Connais-tu la légende de la création du Saint-Maurice, cette rivière sinueuse qui se jette dans le Saint-Laurent à hauteur de Trois-Rivières après de très nombreux méandres ? La voici... Un vieil Attikamek du nom de Moowis, voyant sa mort arriver, décida de se retirer dans les bois, comme le voulait la tradition de son peuple. Installé en forêt autour d'un feu de camp à proximité des rives d'un lac sur lequel il avait laissé son canot, s'apprêtant à passer de vie à trépas, son instinct de chasseur fut réveillé par des bruits dans la nuit : des loups affamés, qui attendaient l'extinction de son feu de camp pour l'attaquer ! Refusant de laisser son corps et son esprit à la meute, le vieil Indien invoqua Wendigo, la créature maléfique protectrice des Algonquins et des autres peuples de la région.

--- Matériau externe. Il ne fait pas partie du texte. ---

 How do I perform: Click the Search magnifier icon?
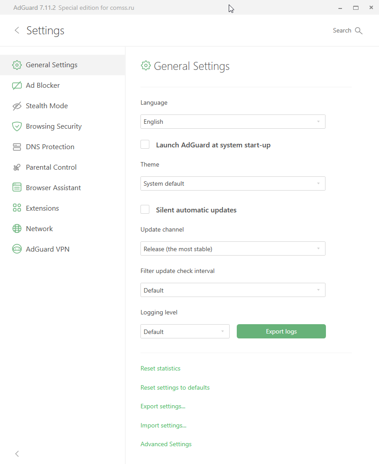click(359, 31)
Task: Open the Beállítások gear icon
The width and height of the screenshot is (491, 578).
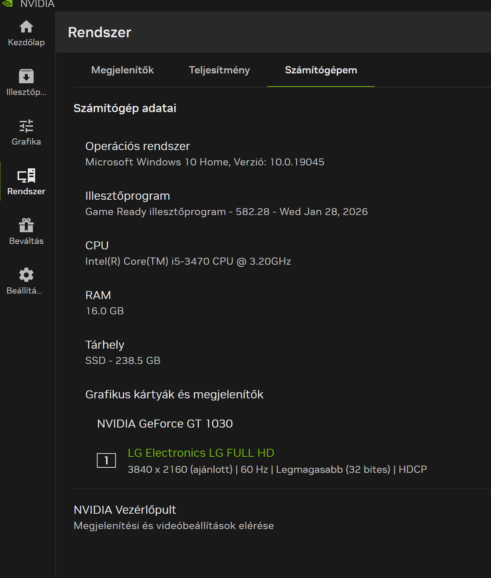Action: pos(26,275)
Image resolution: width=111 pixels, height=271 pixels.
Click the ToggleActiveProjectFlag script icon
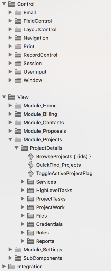31,174

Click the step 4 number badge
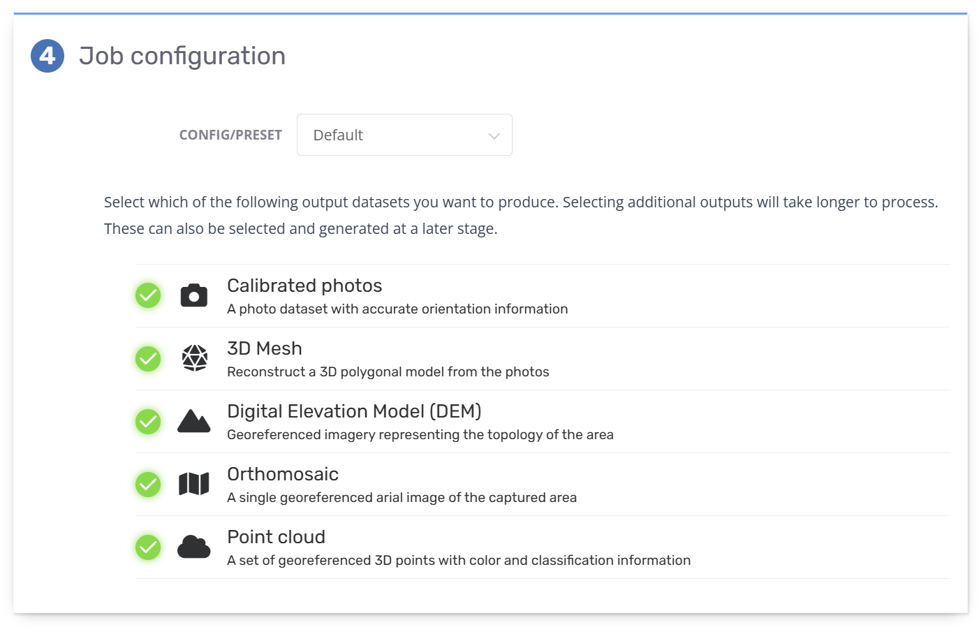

« Redonne-moi la vigueur de mes vingt ans, lui demanda-t-il, et tu feras de moi ce que tu voudras !

— Tourne la pointe de ton canot vers le soleil levant, lui répondit le puissant esprit, et pagaie à travers les terres qui s'ouvriront... Lorsque tu atteindras le fleuve aux grandes eaux, tu mourras ! » 
Mu à nouveau par la force de la jeunesse, Moowis traça alors à travers la forêt, contournant maintes collines en direction du majestueux Saint-Laurent, dessinant dans le même mouvement le lit d'un nouveau cours d'eau. Mais tandis qu'il se rapprochait du grand fleuve, sachant qu'il allait mourir une fois arrivé à destination, le vieillard se mit à serpenter de plus en plus, créant les curieux détours qu'emprunte encore aujourd'hui le Saint-Maurice avant d'atteindre l'embouchure. Son corps finit par être englouti dans les profondeurs du fleuve.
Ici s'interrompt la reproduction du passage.